Costly Australian flooding damaged sewage systems, too
January 14, 2011

The very costly flooding in northeastern Australia did a lot of damage to the region's infrastructure, leaving behind what they think could be two years' worth of repairs, including colossal damage to wastewater systems. Even worse for the region's economy, the failure of some wastewater systems appears to have contaminated some of the coal mines there, which are responsible for a big share of the local economy. Complaints are already coming out about the terrible odor left behind as the waters have receded, and in a refrain Iowans with which Iowans may be familiar due to the floods here in 2010, 2008, and 1993, people in Queensland are being advised to throw out food and other items that might have been contaminated by floodwaters.

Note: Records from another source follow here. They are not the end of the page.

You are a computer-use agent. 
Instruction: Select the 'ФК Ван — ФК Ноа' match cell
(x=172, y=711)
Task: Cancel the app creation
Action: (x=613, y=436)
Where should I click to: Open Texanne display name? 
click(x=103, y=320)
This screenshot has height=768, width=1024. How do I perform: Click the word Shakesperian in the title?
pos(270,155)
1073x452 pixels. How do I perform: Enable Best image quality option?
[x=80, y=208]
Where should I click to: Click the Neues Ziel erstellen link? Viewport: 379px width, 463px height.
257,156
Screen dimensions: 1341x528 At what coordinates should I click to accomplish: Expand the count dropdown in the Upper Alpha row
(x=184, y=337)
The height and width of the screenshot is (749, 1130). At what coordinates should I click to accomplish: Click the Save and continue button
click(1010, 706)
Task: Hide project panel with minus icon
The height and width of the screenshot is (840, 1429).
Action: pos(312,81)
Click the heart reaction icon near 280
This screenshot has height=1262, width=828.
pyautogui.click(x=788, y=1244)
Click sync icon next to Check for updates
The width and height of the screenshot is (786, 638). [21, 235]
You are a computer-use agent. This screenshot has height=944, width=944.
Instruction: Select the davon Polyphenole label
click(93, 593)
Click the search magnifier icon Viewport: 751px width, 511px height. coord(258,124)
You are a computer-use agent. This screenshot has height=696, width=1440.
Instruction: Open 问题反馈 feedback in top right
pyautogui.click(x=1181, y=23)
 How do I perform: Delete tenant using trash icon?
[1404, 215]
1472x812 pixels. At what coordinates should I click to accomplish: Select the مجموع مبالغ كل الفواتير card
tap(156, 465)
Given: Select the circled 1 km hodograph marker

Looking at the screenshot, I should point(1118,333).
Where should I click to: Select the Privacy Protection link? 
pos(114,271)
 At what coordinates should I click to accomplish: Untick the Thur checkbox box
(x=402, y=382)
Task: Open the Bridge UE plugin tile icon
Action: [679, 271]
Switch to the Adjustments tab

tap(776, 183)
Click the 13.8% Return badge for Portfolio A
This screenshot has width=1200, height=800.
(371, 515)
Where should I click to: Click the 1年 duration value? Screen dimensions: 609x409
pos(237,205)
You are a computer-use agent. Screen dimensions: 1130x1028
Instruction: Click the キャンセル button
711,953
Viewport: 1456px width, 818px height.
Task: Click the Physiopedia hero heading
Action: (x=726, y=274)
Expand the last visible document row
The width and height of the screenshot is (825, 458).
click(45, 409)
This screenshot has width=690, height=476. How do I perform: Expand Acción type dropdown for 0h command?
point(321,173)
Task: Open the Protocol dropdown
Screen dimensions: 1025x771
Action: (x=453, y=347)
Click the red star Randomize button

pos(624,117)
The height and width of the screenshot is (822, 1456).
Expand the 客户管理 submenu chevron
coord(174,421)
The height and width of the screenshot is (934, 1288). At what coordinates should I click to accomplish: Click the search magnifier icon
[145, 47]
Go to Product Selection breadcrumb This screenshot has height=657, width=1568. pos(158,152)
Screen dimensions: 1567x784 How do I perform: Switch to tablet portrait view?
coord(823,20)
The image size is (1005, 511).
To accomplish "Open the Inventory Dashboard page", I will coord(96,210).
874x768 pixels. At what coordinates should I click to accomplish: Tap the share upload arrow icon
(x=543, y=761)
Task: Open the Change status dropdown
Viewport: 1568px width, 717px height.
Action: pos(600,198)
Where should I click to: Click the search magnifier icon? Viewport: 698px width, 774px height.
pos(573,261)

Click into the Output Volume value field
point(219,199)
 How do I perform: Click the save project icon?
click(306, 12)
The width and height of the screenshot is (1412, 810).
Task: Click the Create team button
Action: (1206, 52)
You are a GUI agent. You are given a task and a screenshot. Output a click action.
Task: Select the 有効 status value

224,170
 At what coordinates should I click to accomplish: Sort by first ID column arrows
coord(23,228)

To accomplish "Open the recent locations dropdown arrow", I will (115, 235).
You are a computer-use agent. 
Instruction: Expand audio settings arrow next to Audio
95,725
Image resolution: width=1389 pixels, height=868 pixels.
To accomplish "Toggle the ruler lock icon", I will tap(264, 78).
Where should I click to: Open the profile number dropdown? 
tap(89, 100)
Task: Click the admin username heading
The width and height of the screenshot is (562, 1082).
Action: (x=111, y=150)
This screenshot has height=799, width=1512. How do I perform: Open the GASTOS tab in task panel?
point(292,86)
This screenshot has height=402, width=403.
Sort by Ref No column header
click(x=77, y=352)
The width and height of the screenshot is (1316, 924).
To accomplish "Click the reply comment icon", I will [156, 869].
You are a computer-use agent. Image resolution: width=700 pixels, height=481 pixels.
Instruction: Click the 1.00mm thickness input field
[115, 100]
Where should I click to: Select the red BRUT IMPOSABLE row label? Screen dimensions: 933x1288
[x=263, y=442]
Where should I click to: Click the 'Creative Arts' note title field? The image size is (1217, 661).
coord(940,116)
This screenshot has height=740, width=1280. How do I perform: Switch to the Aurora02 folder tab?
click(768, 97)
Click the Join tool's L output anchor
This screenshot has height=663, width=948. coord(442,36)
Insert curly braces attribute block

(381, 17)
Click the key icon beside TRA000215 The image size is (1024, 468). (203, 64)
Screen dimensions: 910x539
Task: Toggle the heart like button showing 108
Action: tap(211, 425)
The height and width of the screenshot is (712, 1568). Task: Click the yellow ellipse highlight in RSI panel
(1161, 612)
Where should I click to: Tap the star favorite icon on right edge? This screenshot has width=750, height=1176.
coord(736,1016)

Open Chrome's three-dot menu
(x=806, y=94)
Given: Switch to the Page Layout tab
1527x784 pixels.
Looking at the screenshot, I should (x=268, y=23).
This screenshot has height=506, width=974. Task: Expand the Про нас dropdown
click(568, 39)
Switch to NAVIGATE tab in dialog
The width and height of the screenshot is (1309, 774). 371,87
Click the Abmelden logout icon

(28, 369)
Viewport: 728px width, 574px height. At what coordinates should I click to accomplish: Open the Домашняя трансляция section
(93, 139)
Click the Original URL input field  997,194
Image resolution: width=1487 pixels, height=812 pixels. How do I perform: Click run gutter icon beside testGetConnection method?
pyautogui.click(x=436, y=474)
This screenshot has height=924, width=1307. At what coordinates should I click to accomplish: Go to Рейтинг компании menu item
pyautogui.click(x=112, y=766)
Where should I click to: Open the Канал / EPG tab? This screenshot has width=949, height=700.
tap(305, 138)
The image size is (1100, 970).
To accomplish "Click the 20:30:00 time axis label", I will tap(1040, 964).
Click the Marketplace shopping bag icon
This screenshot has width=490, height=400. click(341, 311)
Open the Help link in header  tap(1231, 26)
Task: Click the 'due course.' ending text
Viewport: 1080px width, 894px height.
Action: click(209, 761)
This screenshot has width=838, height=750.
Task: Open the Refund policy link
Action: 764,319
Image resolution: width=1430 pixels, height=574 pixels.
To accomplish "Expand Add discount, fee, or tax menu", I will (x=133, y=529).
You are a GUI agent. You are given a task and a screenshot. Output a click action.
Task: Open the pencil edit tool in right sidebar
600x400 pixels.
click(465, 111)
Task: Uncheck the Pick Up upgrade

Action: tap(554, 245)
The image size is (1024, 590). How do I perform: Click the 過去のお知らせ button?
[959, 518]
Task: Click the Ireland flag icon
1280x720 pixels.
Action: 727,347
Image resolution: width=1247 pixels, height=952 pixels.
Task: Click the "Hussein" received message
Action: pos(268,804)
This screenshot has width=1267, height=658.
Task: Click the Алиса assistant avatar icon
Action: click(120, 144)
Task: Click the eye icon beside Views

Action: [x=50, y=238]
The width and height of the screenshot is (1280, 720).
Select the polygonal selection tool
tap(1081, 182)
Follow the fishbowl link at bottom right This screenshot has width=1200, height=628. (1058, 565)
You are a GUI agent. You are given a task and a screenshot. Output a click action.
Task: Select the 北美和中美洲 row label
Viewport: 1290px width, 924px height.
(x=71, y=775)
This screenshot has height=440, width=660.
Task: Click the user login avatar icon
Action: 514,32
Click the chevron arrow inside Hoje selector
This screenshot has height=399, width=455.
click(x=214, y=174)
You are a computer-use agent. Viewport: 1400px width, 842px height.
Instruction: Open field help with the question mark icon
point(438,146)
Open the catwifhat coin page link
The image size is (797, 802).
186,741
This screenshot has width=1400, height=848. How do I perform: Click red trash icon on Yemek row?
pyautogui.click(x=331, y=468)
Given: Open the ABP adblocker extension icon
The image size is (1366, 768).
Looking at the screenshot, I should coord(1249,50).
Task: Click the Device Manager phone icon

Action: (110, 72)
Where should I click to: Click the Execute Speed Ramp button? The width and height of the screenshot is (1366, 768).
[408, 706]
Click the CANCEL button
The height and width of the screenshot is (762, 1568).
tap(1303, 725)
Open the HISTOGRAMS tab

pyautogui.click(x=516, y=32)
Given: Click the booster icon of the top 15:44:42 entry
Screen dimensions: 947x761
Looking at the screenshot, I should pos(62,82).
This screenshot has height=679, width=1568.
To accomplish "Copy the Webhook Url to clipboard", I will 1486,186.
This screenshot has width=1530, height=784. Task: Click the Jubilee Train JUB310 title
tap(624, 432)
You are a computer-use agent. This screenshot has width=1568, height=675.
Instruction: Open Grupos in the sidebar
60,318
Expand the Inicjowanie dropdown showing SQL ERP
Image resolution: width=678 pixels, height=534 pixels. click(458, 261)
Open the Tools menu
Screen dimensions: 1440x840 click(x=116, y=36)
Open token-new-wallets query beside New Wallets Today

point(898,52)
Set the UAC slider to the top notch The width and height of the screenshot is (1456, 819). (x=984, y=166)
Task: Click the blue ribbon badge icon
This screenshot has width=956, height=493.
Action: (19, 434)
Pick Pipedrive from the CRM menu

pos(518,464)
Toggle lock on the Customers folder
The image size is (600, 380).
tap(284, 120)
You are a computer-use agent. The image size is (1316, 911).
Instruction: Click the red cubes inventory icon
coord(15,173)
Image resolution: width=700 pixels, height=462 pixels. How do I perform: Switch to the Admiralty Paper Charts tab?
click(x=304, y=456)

Urban flooding almost inevitably carriees with it untreated sewage and lots of pathogens. The scope of the flooding in Australia is brought home by an interactive map showing that the affected region is quite comparable in size to the state of Iowa.

As a result of the floods of the last few years, people in Iowa and Nebraska have learned a lot about disaster mitigation, recovery, and cleanup -- and in the upcoming newsletter of the Nebraska AWWA, you'll find an article on how Norfolk, Nebraska's water system responded to a major flood last year. We'll highlight that article on our site when it is published.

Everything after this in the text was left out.